Tubarão

Tânia Fogaça, Laura Oppa e Gisele Vargas, o que essas três mulheres da região têm em comum? Elas são professoras, mães, inteligentes, simpáticas, solicitas, queridas e nas vezes que as entrevistei, fiquei maravilhado pelo estilo de liderança que elas possuem.
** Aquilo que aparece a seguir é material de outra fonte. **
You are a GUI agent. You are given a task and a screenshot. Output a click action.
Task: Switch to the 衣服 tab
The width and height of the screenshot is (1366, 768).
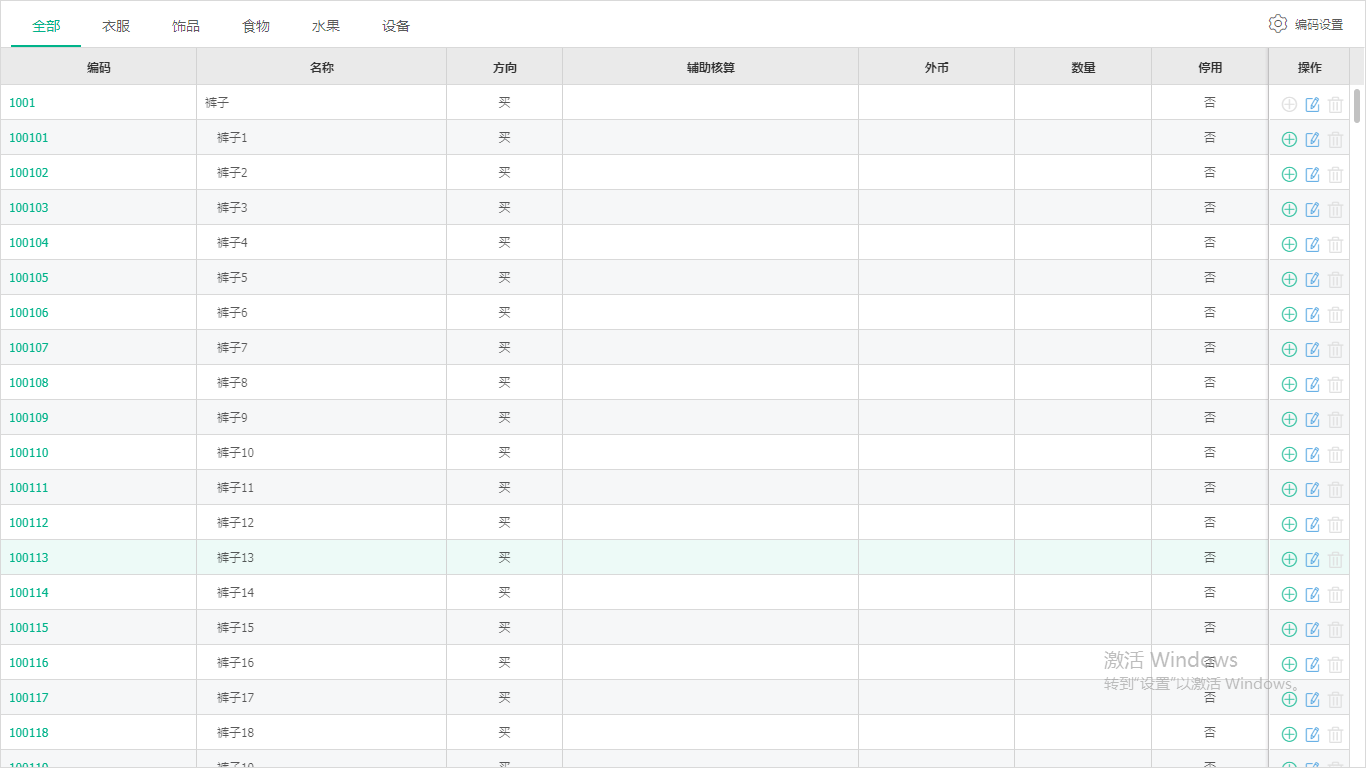115,26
Tânia é coordenadora regional do Sindicato dos Trabalhadores em Educação de Santa Catarina (Sinte), em Tubarão; Laura é presidente do Sindicato dos Trabalhadores na Área da Educação da Rede Municipal de Tubarão e Capivari de Baixo (Sintermut), já Gisele, foi presidente do Sindicato dos Professores e Auxiliares de Administração Escolar de Tubarão (Sinpaaet). Sempre que pude ter o prazer de entrevistá-las, elas em todos os momentos demostraram amar aquilo que fazem, ser educadoras. Como líderes sabem ser muito fortes sempre e sensíveis quando a ocasião pede.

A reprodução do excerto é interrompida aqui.